■ TUGAS YANG DIKERJAKAN:
**1)** Tentukan apakah setiap pernyataan berikut sesuai dengan teks tentang empati, lalu jawab ya atau tidak disertai kutipan persis dari teks yang menjadi penentunya. (a) Keinginan individu untuk terlibat dalam kegiatan sosial pada generasi milenial menurun dari 33% menjadi 21%. (b) Lingkungan tempat anak dibesarkan tidak termasuk penyebab menurunnya kemampuan empati. (c) Interaksi sosial disebut makin minim.
**2)** Masukkan baris-baris catatan ke dalam sebuah daftar JSON berisi string, mulai dari awal catatan sampai dengan baris yang memuat "Looking at the screenshot, I should [778, 123].", satu string untuk setiap baris dan tanpa baris kosong.

■ DOKUMEN:
----

MEMILIKI EMPATI DAN TANTANGANNYA

          Perkembangan teknologi saat ini sangat pesat dan  berpengaruh terhadap perilaku anak baik secara positif dan negatif. Secara positif, melalui media sosial anak dengan mudah dan cepat menerima berbagai hal. Jika dilihat dari sisi negatifnya, perkembangan teknologi berpengaruh terhadap afeksi anak dari sisi emosional; anak berpotensi untuk egois, memikirkan diri sendiri, yang dimana dapat mengakibatkan menurunnya sikap peduli terhadap orang lain, merenggangnya hubungan kekeluargaan serta berdampak perilaku anti sosial. Kita sering melihat, bahkan melakukannya, saat asyik memegang gawai, kita lupa dengan orang-orang di sekitar kita. Interaksi sosial makin minim. Andaikan masih ada, seringnya sangat dangkal. Di samping itu, kerasnya hidup memaksa orang harus berkompetisi, sehingga orang cenderung fokus pada keberhasilan diri sendiri dibanding membangun hubungan emosional.

     Penelitian yang dilakukan oleh Higher Education Reserch Institute menunjukkan bahwa keinginan individu untuk terlibat dalam kegiatan sosial menurun dari 33% menjadi 21% pada generasi milenial. Salah satu penyebab terjadinya krisis moral saat ini dikarenakan menurunnya sikap peduli pada individu itu sendiri. Adapun yang menjadi penyebab menurunnya kemampuan empati yakni lingkungan tempat mereka dibesarkan. Beberapa faktor sosial yang membentuk sikap empati perlahan mulai menurun,  seperti berkurangnya teladan perilaku berempati, pola asuh dari orang tua, pengawasan yang lemah, serta pendidikan kurang memberikan stimulus kepada anak terhadap pertumbuhan karakter empati.

        Fenomena-fenomena yang terjadi saat ini menunjukkan perilaku yang tidak sesuai dengan harapan kita semua. Penyimpangan perilaku yang muncul dalam bentuk seperti pemaksaan kehendak, pengrusakan, konflik antar kelompok dan lain-lain. Penelitian yang dilakukan oleh Bencsik menunjukan bahwa generasi muda memiliki karakteristik yang sulit untuk toleransi dalam hal kebodohan, cenderung bertindak individualisme, mencapai antipati lingkungan dengan menyebabkan situasi konflik berdasarkan keyakinan akan diri sendiri. Perilaku-perilaku tersebut menunjukkan rendahnya empati. Ketidakmampuan seseorang untuk merasakan penderitaan orang lain menyebabkan seseorang untuk mampu melakukan tindakan yang tercela.

----

■ BAHAN SUMBER:
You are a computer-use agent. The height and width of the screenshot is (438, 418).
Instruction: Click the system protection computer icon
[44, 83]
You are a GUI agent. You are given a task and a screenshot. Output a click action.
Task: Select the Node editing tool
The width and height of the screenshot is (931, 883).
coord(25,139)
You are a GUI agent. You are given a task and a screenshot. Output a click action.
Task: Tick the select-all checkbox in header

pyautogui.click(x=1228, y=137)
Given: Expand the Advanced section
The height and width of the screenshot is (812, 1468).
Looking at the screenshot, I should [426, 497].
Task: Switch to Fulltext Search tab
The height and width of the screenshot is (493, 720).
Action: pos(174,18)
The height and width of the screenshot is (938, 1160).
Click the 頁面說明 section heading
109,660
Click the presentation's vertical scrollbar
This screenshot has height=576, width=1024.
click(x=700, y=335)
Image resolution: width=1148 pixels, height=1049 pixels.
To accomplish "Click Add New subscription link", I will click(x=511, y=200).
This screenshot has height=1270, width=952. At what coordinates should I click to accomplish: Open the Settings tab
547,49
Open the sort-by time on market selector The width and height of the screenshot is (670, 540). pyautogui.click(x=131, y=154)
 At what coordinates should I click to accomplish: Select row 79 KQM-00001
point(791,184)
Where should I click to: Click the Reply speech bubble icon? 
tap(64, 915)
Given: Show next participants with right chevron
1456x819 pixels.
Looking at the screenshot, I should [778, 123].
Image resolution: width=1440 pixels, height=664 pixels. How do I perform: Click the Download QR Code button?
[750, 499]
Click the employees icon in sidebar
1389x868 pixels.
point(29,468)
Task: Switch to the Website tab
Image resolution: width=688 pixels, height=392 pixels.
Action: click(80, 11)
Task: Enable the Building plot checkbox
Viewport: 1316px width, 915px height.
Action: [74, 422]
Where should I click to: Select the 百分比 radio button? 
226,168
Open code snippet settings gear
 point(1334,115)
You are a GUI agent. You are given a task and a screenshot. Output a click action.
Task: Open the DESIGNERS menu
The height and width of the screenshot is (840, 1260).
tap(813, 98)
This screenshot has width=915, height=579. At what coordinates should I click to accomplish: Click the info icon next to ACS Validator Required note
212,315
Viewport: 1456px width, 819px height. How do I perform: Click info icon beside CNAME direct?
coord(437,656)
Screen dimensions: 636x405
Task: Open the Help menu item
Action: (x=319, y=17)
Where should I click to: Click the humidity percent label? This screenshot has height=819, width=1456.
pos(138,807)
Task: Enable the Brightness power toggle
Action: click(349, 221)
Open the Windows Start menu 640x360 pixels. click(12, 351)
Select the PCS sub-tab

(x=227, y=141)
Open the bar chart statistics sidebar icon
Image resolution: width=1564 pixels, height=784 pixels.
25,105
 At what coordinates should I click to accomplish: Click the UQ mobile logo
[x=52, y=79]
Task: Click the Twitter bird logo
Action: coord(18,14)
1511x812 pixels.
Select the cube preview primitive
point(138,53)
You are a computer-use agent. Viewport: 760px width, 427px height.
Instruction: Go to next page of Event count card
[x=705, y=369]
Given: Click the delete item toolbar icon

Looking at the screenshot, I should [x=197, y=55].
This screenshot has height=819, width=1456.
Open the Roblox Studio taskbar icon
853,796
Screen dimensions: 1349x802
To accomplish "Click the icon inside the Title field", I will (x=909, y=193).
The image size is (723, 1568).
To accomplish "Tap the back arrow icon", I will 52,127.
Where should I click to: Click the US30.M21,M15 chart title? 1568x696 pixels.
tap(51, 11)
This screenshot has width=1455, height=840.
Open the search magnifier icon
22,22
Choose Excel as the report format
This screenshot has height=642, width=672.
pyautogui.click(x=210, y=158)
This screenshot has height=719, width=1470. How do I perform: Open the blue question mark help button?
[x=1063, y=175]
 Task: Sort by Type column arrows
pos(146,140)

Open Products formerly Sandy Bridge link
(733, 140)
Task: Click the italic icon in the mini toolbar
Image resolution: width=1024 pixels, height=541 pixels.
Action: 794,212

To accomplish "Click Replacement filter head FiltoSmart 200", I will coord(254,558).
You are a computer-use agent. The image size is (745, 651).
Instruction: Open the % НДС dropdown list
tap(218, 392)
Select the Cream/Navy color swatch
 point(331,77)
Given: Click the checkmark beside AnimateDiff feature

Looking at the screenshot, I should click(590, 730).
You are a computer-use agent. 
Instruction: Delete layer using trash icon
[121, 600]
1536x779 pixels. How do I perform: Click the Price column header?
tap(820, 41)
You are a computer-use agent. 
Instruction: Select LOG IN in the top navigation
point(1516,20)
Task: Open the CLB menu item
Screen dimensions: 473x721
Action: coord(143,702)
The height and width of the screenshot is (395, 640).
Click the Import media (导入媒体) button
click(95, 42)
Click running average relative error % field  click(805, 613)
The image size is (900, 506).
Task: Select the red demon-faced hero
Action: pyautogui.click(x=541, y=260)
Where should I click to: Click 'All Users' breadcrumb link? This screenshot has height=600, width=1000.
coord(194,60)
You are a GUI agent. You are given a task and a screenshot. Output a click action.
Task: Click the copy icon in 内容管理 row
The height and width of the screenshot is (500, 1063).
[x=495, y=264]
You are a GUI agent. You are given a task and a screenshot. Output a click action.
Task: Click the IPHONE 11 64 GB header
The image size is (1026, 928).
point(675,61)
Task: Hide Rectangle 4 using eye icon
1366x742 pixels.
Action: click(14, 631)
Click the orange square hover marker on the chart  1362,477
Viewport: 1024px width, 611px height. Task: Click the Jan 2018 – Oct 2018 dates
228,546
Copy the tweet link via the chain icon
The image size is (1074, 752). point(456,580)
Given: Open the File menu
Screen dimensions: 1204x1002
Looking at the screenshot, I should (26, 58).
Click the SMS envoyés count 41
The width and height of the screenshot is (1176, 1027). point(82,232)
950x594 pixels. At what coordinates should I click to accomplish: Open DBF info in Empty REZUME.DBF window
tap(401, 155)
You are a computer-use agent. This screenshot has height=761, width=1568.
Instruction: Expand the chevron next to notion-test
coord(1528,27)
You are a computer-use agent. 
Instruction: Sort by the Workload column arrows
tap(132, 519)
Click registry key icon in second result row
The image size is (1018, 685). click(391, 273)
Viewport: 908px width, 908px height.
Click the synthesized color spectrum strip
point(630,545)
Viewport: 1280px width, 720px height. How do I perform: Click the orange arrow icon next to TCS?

----

■ JAWABAN LENGKAP:
**1)**
(a) Ya: "keinginan individu untuk terlibat dalam kegiatan sosial menurun dari 33% menjadi 21% pada generasi milenial"
(b) Tidak: "Adapun yang menjadi penyebab menurunnya kemampuan empati yakni lingkungan tempat mereka dibesarkan."
(c) Ya: "Interaksi sosial makin minim."

**2)**
[
  "You are a computer-use agent. The height and width of the screenshot is (438, 418).",
  "Instruction: Click the system protection computer icon",
  "[44, 83]",
  "You are a GUI agent. You are given a task and a screenshot. Output a click action.",
  "Task: Select the Node editing tool",
  "The width and height of the screenshot is (931, 883).",
  "coord(25,139)",
  "You are a GUI agent. You are given a task and a screenshot. Output a click action.",
  "Task: Tick the select-all checkbox in header",
  "pyautogui.click(x=1228, y=137)",
  "Given: Expand the Advanced section",
  "The height and width of the screenshot is (812, 1468).",
  "Looking at the screenshot, I should [426, 497].",
  "Task: Switch to Fulltext Search tab",
  "The height and width of the screenshot is (493, 720).",
  "Action: pos(174,18)",
  "The height and width of the screenshot is (938, 1160).",
  "Click the 頁面說明 section heading",
  "109,660",
  "Click the presentation's vertical scrollbar",
  "This screenshot has height=576, width=1024.",
  "click(x=700, y=335)",
  "Image resolution: width=1148 pixels, height=1049 pixels.",
  "To accomplish \"Click Add New subscription link\", I will click(x=511, y=200).",
  "This screenshot has height=1270, width=952. At what coordinates should I click to accomplish: Open the Settings tab",
  "547,49",
  "Open the sort-by time on market selector The width and height of the screenshot is (670, 540). pyautogui.click(x=131, y=154)",
  " At what coordinates should I click to accomplish: Select row 79 KQM-00001",
  "point(791,184)",
  "Where should I click to: Click the Reply speech bubble icon? ",
  "tap(64, 915)",
  "Given: Show next participants with right chevron",
  "1456x819 pixels.",
  "Looking at the screenshot, I should [778, 123]."
]